While all businesses are vulnerable to these threats, recently the spotlight has been on Hollywood and some high-profile hacking campaigns that have seriously impacted the entertainment industry. Damaging emails have been published, produced shows and scripts have been ransomed, and private photos have been leaked due to storage and server facilities being breached.

  • In November 2014, Sony Pictures was hacked by a group calling itself Guardians of Peace. The cyberattack used malware to steal and then overwrite and delete the data on half of Sony’s computer network worldwide. Not only did Sony have to deal with a major technology infrastructure crisis, but shortly after, the leaks began. The stolen data from the company that was subsequently published ranged from embarrassing personal emails of executives and celebrities to unreleased movies to sensitive employee information.
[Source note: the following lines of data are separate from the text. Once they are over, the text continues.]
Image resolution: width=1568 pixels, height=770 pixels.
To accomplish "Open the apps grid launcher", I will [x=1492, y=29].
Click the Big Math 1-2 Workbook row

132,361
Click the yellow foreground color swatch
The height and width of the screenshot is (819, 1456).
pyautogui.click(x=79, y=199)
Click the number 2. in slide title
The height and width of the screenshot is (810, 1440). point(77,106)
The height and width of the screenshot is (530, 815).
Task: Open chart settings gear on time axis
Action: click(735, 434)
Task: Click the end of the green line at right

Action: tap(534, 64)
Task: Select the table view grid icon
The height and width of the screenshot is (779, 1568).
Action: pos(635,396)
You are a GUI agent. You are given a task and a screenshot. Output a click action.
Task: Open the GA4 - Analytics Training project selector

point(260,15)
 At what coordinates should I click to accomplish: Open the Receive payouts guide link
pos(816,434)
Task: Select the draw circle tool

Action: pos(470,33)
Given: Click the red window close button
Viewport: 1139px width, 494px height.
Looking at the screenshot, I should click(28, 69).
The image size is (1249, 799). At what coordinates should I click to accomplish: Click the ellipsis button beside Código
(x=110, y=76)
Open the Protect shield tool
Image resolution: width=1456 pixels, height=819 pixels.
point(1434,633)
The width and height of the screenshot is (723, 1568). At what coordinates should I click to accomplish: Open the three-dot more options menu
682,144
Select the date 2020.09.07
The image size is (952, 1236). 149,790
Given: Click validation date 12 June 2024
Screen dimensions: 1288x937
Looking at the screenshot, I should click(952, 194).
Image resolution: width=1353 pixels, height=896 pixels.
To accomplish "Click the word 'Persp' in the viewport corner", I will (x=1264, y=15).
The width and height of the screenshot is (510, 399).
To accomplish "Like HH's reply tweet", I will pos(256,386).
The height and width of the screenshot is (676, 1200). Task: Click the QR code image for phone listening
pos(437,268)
The hack was eventually blamed on North Korea and their effort to suppress the film The Interview, a claim which is still disputed by some today. The fallout from the cyberattack and the insufficiency of the company’s preparations against it offer many difficult lessons in cybersecurity and corporate defences within it: Inside the Hack 
  • Netflix was compromised by a hacker going by the name thedarkoverlord, who posted ten episodes of the network’s hit show Orange is the New Black to a torrent site on the internet. The leak occurred after a ransom request was not met, first by a production vendor affiliated with Netflix and then by Netflix itself, demonstrating that cybersecurity at third-party vendors can also be a business risk: A Group Of Hackers Is Holding Hollywood Captive — & Here’s What It Wants
  • In another ransom case, Disney suffered a hack involving the latest movie in the Pirates of the Caribbean franchise, compromised while on the servers of a post-production facility. Work is often sent out to vendors in the industry who will do it for the lowest cost, but may not promise the most robust network security to prevent intruders from accessing the content and ransoming it to the owners. This phenomenon is becoming increasingly common and expensive: Cyberattacks once again roil Hollywood, but can anything be done about it?
  • HBO sustained a major cyberattack, possibly from various sources, on their servers which demonstrate how vulnerable major organizations can be to leaks, hacks, and social media hijackings. This event shows that HBO, and other organizations like it, face cybersecurity threats from a variety of sources: suppliers, insiders, intruders, and more. Ransom demands were involved here too, but other threats seemed designed just to test security protocols or to intimidate and embarrass: Breaking Down HBO’s Brutal Month of Hacks
  • Other than content owners such as networks and studios, Hollywood talent agencies, such as UTA, ICM, and WME, have all also been the target of cyberattacks. In the case of UTA, the intrusion occurred through the phone system and spread from there to the computer network, with a ransom demand following. Many of these hackers openly acknowledge they are motivated just by financial gains from ransom payments, so some companies are being advised to pay up and avoid damaging or embarrassing information and valuable content being leaked online: FBI Gives Hollywood Hacking Victims Surprising Advice: “Pay the Ransom”

The increasing frequency and visibility with which the technological systems of Hollywood companies are being targeted for cyberattacks indicates that this will remain a top risk for some time to come. The threats to the reputations of individuals and organizations involved, as well the economic and reputational risks, require that lessons learned from the situations above be implemented into practical and technological improvements to cybersecurity programs.